Site Antifragility Engineering

This is part 2 of a 3-part series on things I’ve learned working in an incubator together with a high-performing, truly agile software development team.

When I was working at an incubator a while ago, the distributed software teams released new features to production a few times a week. New functionality to the product was released continuously whenever the team assessed that it was ready for the public. It was the responsibility of the teams themselves to coordinate releases inbetween them, and also their collective responsibility to ensure the stability of the product. In other words and as explained in Part 1, the team was empowered by ownership of the release management pipeline.

After about a year, when the incubator was “graduated” into the sponsoring corporation, a top-down decision was made to show complete trust in the team’s own abilities to manage themselves and nothing whatsoever about the release pipeline was changed by the management.

The end.

Just kidding

Shortly after the takeover engineers were called into a meeting with a new Career Manager™. The manager explained that since the FinTech product was now mature enough to be a part of the larger corporation, they had their “brand risk” to consider. They could not afford the risky Wild West style of the current release process and the teams now had to conform to the one dictated by the IT management.

The team was then presented with a slide. Without boring you with too many details, just imagine a large circular diagram that starts with the words “new feature”, continues on with concepts such as stakeholder sign-off, risk assessments, (manual) user tests, regression tests, promotion to staging environments, coordination with infrastructure teams, freeze periods, deployment windows, go/no-go meetings, steering committees and so forth. At the completion of the circle, six months later, the diagram ended with a figure saying “working release to production”.

At least in theory.

Having multiple teams all releasing things whenever they felt like it was an extreme risk which had to be mitigated as soon as possible. One cannot trust the complicated process of enterprise-grade release management to meagre footmen. Proper enterprise release management of complicated systems demanded the introduction of The Coordinated Release Cycle, which is one of the biggest misconceptions about proper release management still flourishing in the corporate software industry.

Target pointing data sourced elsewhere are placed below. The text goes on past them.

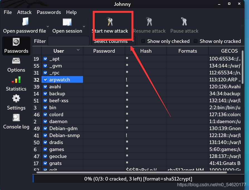Viewport: 249px width, 190px height.
Task: Uncheck the arpwatch user checkbox
Action: point(45,80)
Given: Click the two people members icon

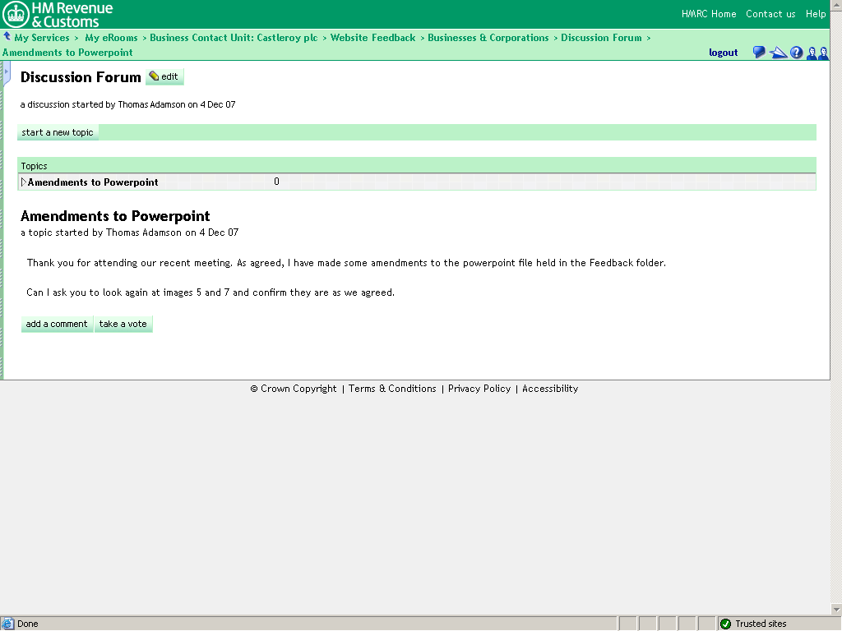Looking at the screenshot, I should (817, 53).
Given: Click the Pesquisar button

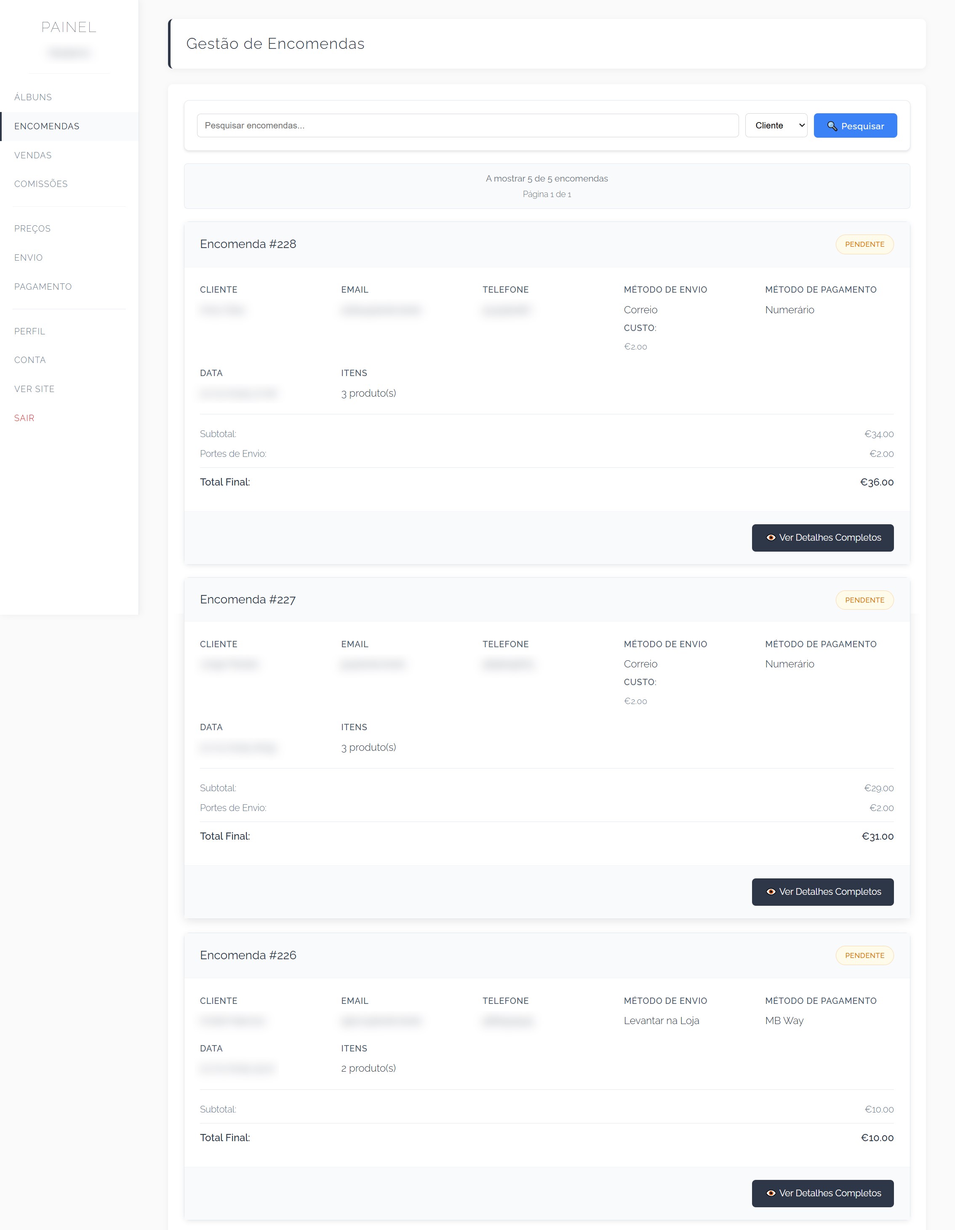Looking at the screenshot, I should pos(855,126).
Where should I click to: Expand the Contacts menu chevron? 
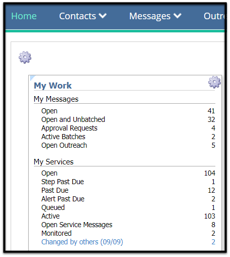103,16
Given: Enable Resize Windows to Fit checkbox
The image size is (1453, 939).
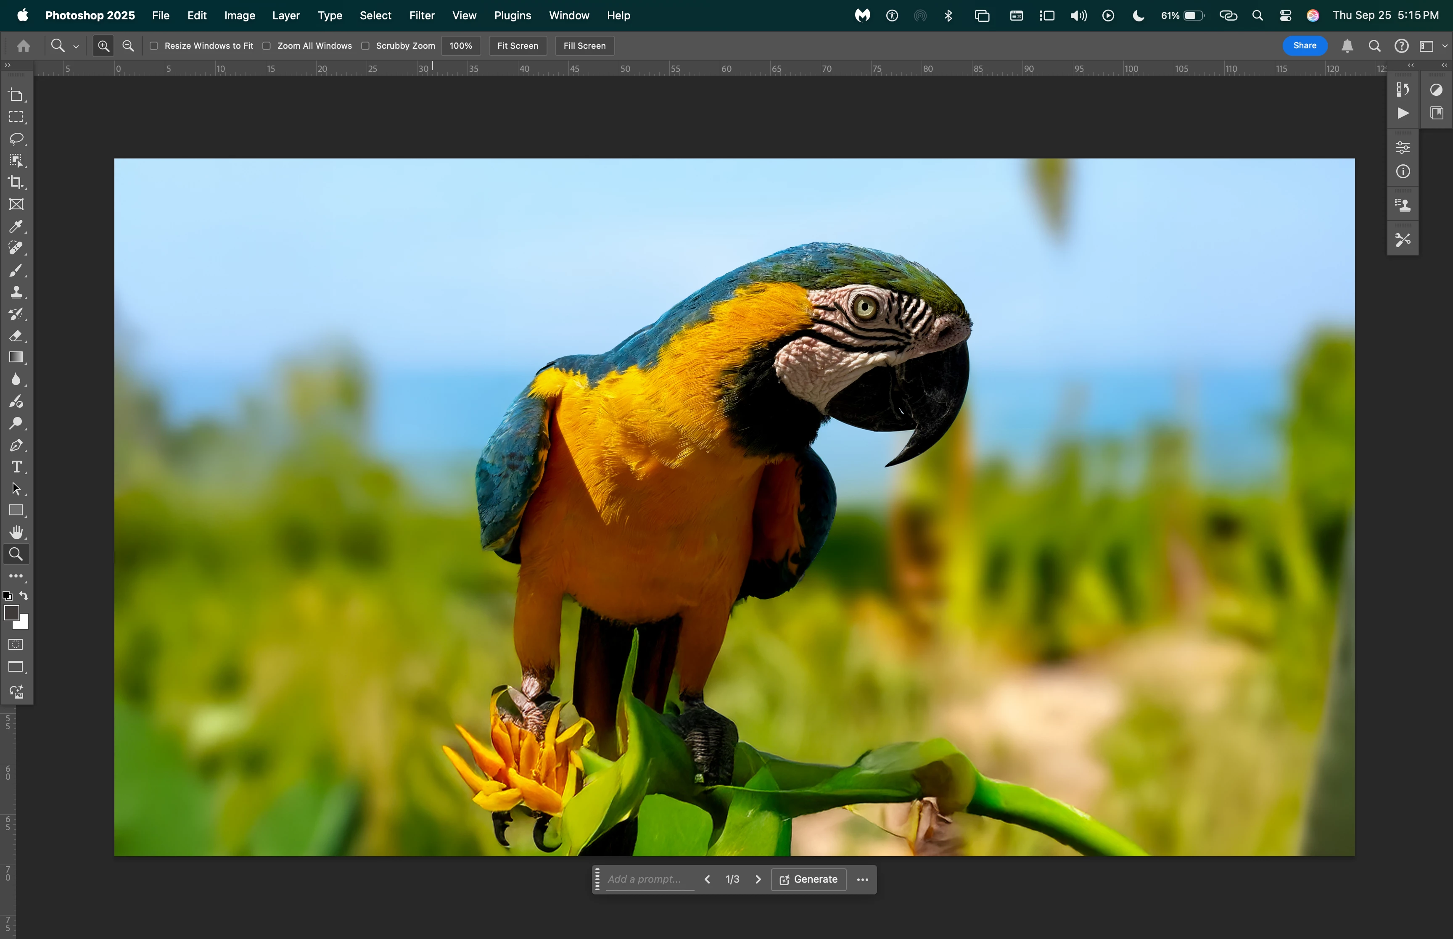Looking at the screenshot, I should point(154,46).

The Career Manager™ of the Month ended the introduction by issuing a statement which I have never forgotten:

This will not mean much to your daily work. I do not believe in micro-management. Unless production errors increase – then you’ll start seeing more of me.

In one single sentence the window into the mind of the management was revealed: The solution to errors is control, and more errors equals more control.

About a year later release of new features had almost come to a compete halt. It probably didn’t help that another top-down decision was made to limit releases to once every sixth months. Despite this, the average time from a feature was finished until it was in production was often a lot longer than that. Even more, many production releases still ended in rollbacks due to unforeseen or unchecked bugs and production errors still happened regularly. So what happened?

The Coordinated Release Cycle

Imagine your have made a back-end feature A and a related front-end feature B. In a coordinated release process, one cannot release feature A to production without also releasing B, since they are interconnected. Before a release to production can be done, feature A and B must go through the various bureaucratic steps described above, which is created to act as the ultimate assessor and mitigator of the risks of your release causing something to break in production.

If the risk of releasing a feature is deemed too high by the risk assessment controls in place and the time it takes to mitigate these risks exceeds the time until the next freeze period, neither feature A nor B will be released until the next cycle six months later.

If, however, fortune favoured the bold who developed the features, and the release request was successfully transitioned through all the controls, feature A and B will be bundled together along with every other feature that has been developed by other teams and accepted for release since the last freeze period. Thus resulting in a massive bundle of code and features which will all be released at the exact same moment sometime later: A Big Bang Release.

The Big Bang Release

A big bang release can be massive and not just include code. Often, a new feature will also require changes not directly related to the software of the product. For instance, updates to documentation or changes to databases or other kind of infrastructure surrounding the product. In this case, responsibility of infrastructure changes was taken away from the software teams and put in the hands of a completely detached infrastructure team, who came with a substantially different view on site reliability methodologies and sustainable infrastructure design related to their on-premise cloud environment.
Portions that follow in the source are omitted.